• Supplied text
People enjoy a spinning, diving ride at the Cleburne County Fair, held Saturday afternoon and evening in Heflin. 

Light rain and a global pandemic didn’t stop a small crowd from gathering Saturday at the Cleburne County Fair and Rodeo.

The fair, hosted by the Cleburne County Chamber of Commerce, sat close to Interstate 20 in Heflin.

The event was “honestly a blast,” according to Cleburne County Middle School seventh-grader Lili Whatley.

“We can’t complain, given the weather and the current conditions of the pandemic,” chamber president Warren Sarrell said.

Sarrell said the fair was the chamber’s primary fundraiser, and it helped fund the group’s organizations while promoting local businesses.

“It’s a small-town atmosphere,” he said. “It brings people together.”

Because of the COVID-19 pandemic, Sarrell said, the chamber did everything it could to ensure state guidelines were being followed, including posting signs encouraging fair-goers to wear masks, spacing the vendor booths more widely apart and setting up hand sanitizing stations.

Despite the reminders, few members of the crowd were wearing masks.

Donald and Jody Fleming of Heflin kept their masks in their pockets as they walked the fairgrounds and said they’d made sure to keep their distance from others.

“If you see a crowd forming, go the other way,” Jody Fleming said.

Whatley said she had typically only left her home on a limited basis during the pandemic, so the fair was a special occasion for her. She said she was glad to see the smattering of raindrops, which cooled her off.

• Data extracts

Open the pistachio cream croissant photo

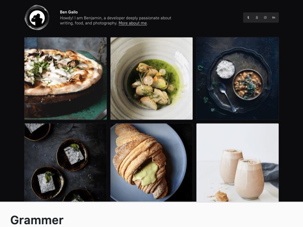152,162
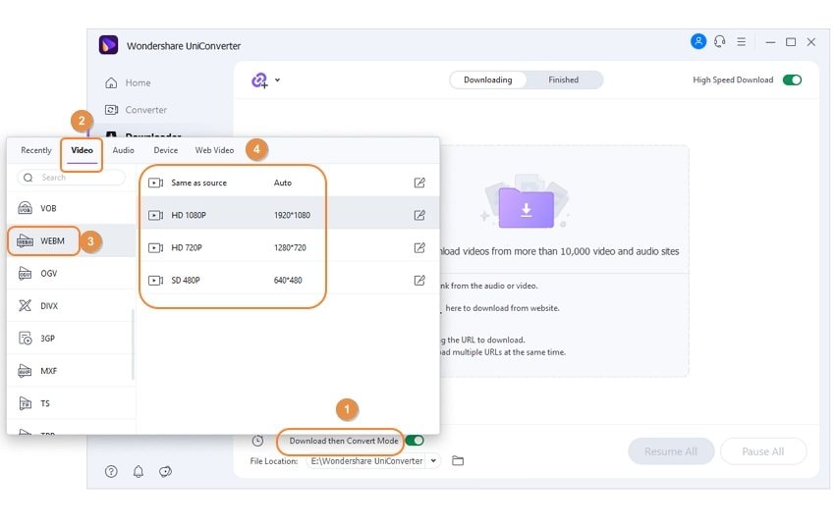Expand the add URL dropdown arrow
This screenshot has height=527, width=835.
[278, 80]
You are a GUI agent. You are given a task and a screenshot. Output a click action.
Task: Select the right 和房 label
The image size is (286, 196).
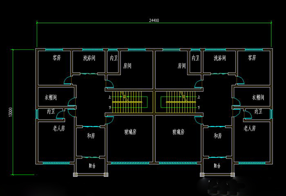[218, 135]
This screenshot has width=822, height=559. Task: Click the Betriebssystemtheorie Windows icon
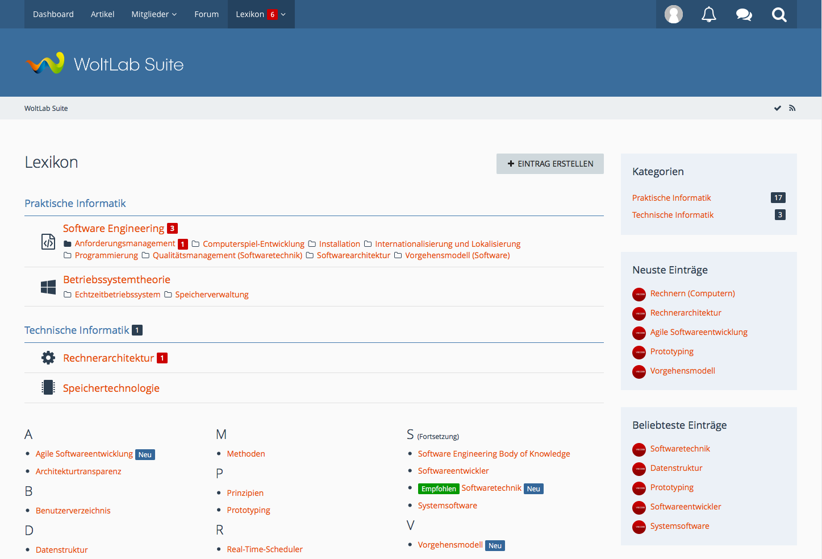click(x=48, y=287)
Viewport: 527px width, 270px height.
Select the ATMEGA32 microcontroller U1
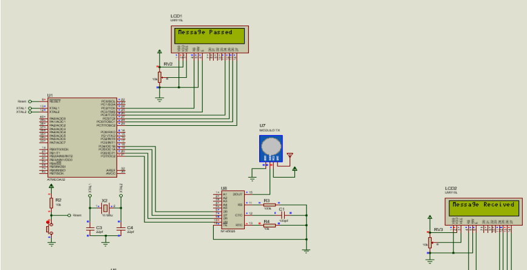point(83,137)
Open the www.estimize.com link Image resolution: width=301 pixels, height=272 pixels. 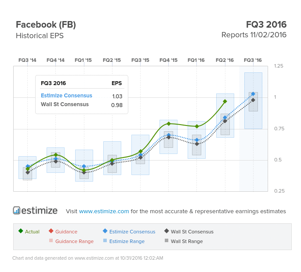point(104,211)

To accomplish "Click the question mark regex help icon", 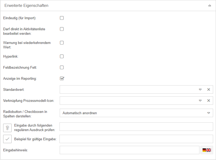I will (7, 128).
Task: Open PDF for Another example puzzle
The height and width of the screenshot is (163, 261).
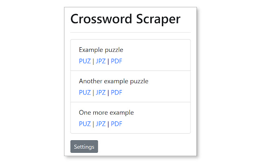Action: 116,93
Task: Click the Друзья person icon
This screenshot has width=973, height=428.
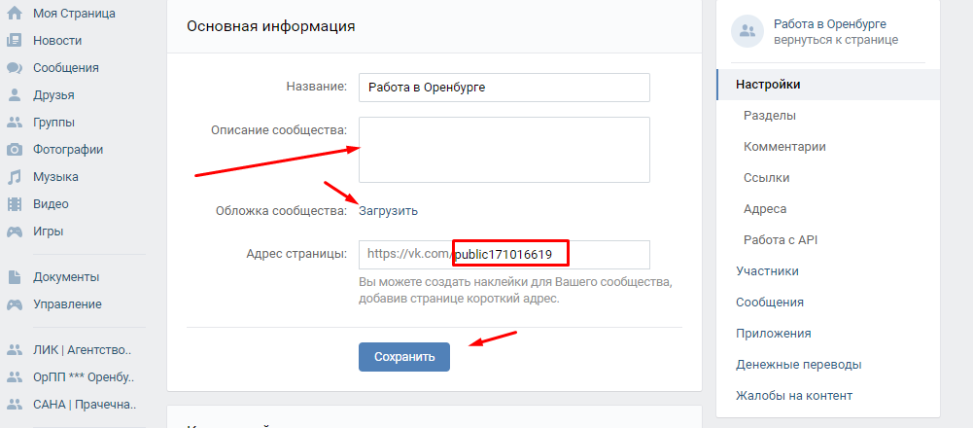Action: coord(15,95)
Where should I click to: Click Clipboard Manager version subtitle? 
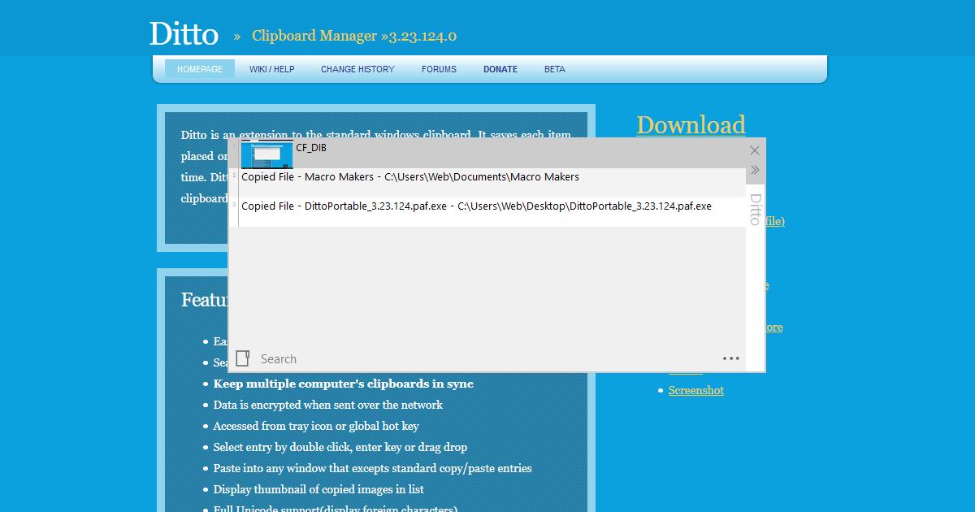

• Work to complete
a. List every person named in the Cleburne County Fair text.
b. Please carry on the Cleburne County Fair article from its final sentence.
The material above is separate from the Cleburne County Fair text.

• Set of answers
a. Lili Whatley, Warren Sarrell, Donald Fleming, Jody Fleming

b.
She pointed to a ride which had cars that looked like rockets, which was her favorite.

“A few of the rides I was pretty scared, but it was really fun,” Whatley said.

The Flemings, accompanied by their 13-year old grandson, said they’d been coming to the fair for as long as they could remember.

In his teens, Donald Fleming said, he’d help assemble the rides and take them down afterward.

“It didn’t pay much, but it was something to do,” he said, laughing. “They’d pay you $20 to put them together.”

Now, Fleming said, the rides seemed smaller and his wife said she noticed there were more vendors.

Sisters Kai and Trinity Smith, who had made the two-hour drive from their Prattville home with their parents, said they used to live in the area and came back to the fair every year.

Kai Smith said her favorite ride was called “the paratrooper” and Trinity Smith said she especially enjoyed the ferris wheel.

“After I went on a rough ride, it was good to calm down,” Trinity Smith said.